● Reading passage
Linking two contrasting musical giants
Imani Winds and the Harlem Quartet find a rich and unlikely throughline running from JS Bach to John Coltrane.
What connects Baroque German composer Johann Sebastian Bach and 20th-century American jazz composer John Coltrane—across centuries, continents and musical categories?
That's the question explored by Passion for Bach and Coltrane, a collaboration by Imani Winds and the Harlem Quartet, on Tuesday, March 31, 7:30 pm at the Hopkins Center for the Arts at Dartmouth. In addition, Imani's french horn player Jeff Scott and poet A.B. Spellman set the stage for the concert with a discussion of Bach, Coltrane and contemporary poetry with Hop Director Mary Lou Aleskie, at 6:30 pm in the Top of the Hop, free admission.

● Activity 1
List every individual person named in the concert announcement above.

● Information shown
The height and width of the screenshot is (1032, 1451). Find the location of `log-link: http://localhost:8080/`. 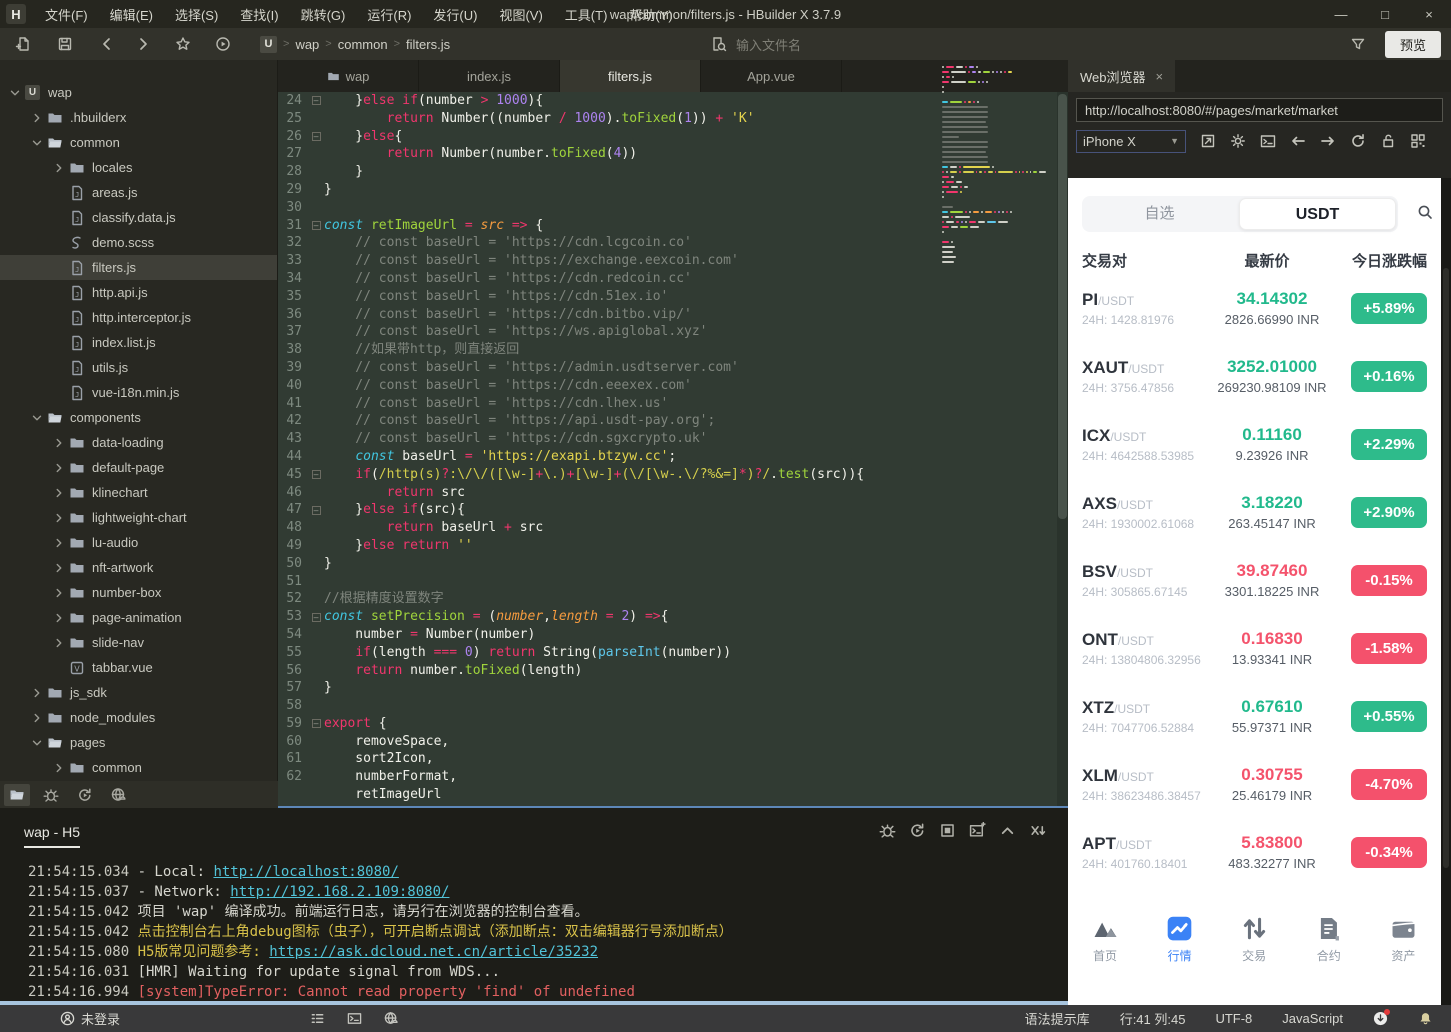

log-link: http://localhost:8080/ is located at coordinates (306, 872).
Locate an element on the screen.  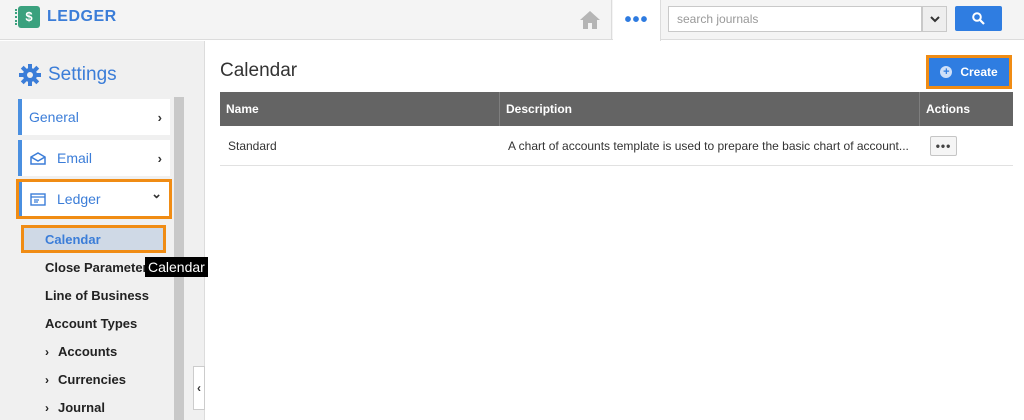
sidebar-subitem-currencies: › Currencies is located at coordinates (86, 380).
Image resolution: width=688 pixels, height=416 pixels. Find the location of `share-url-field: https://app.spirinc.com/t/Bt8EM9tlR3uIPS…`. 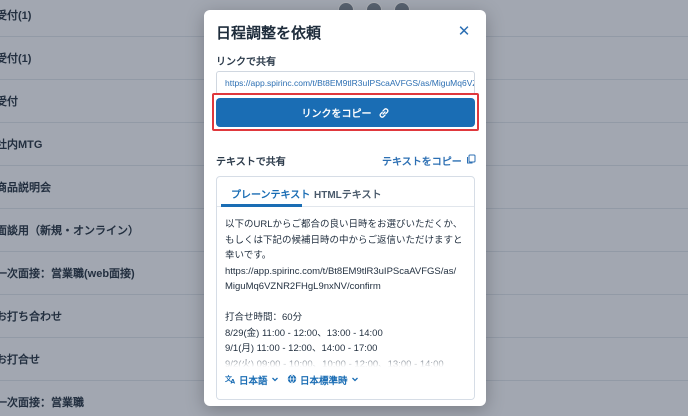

● Activity 2
Turn the lines of the entries into a Markdown table with the columns Row and Line. Skip blank lines and leave the pictures out.

● Task result 1
Johann Sebastian Bach, John Coltrane, Jeff Scott, A.B. Spellman, Mary Lou Aleskie

● Task result 2
| Row | Line |
|---|---|
| 1 | The height and width of the screenshot is (1032, 1451). Find the location of `log-link: http://localhost:8080/`.  |
| 2 | log-link: http://localhost:8080/ is located at coordinates (306, 872). |
| 3 | Locate an element on the screen.   |
| 4 | sidebar-subitem-currencies: › Currencies is located at coordinates (86, 380). |
| 5 | Image resolution: width=688 pixels, height=416 pixels. Find the location of `share-url-field: https://app.spirinc.com/t/Bt8EM9tlR3uIPS…`.  |